## Entries
——————

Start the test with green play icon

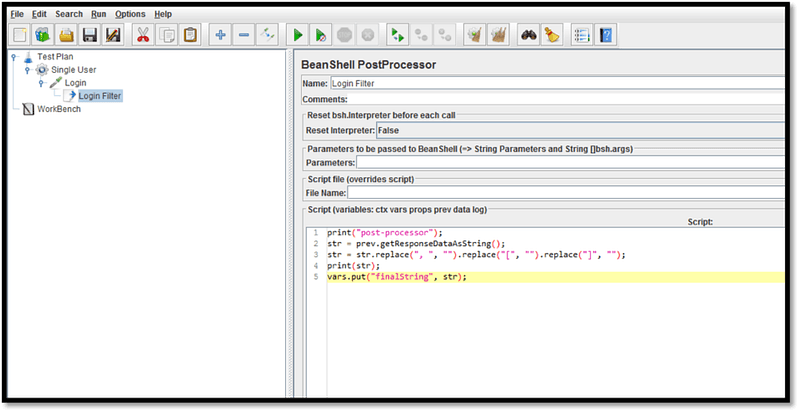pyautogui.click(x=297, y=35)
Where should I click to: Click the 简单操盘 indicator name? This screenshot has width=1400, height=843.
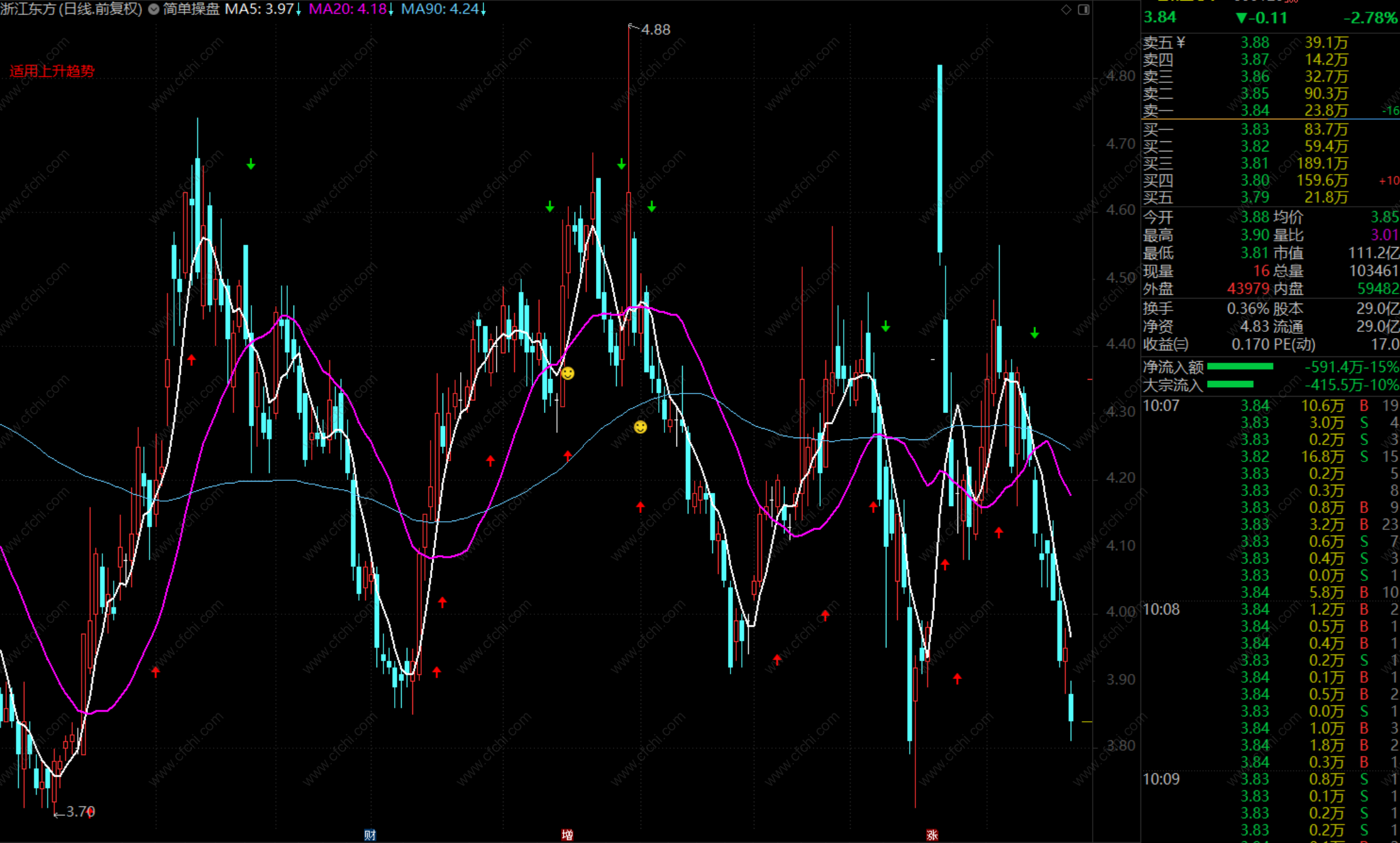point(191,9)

——————

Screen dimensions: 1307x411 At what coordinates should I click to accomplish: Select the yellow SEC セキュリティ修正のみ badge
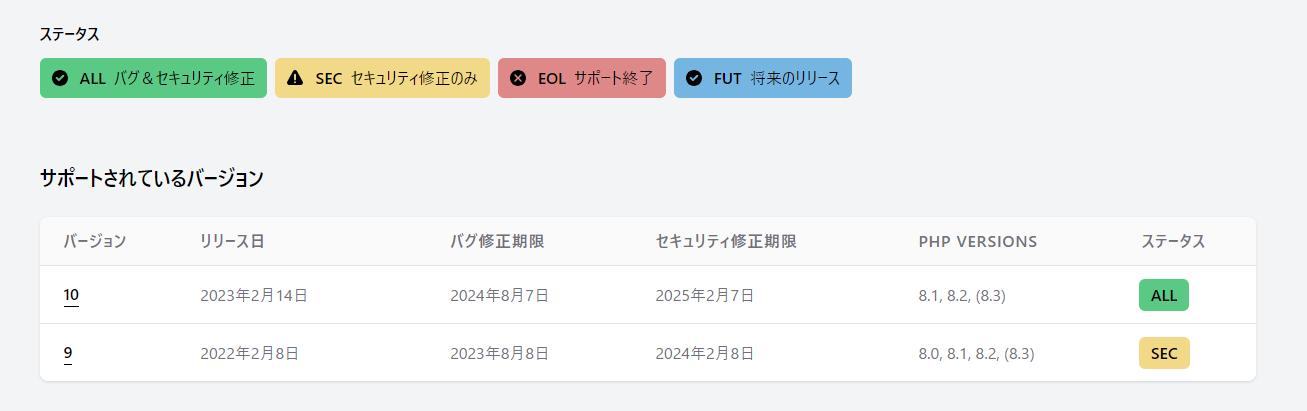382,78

——————

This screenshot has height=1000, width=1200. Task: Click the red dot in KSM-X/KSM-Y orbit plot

——————

## Set task
Write out the items word for word, from the line with "Start the test with green play icon" up to and including the line with "point(191,9)", leaving out the pictures.

## The solution
Start the test with green play icon

pyautogui.click(x=297, y=35)
Where should I click to: Click the 简单操盘 indicator name? This screenshot has width=1400, height=843.
point(191,9)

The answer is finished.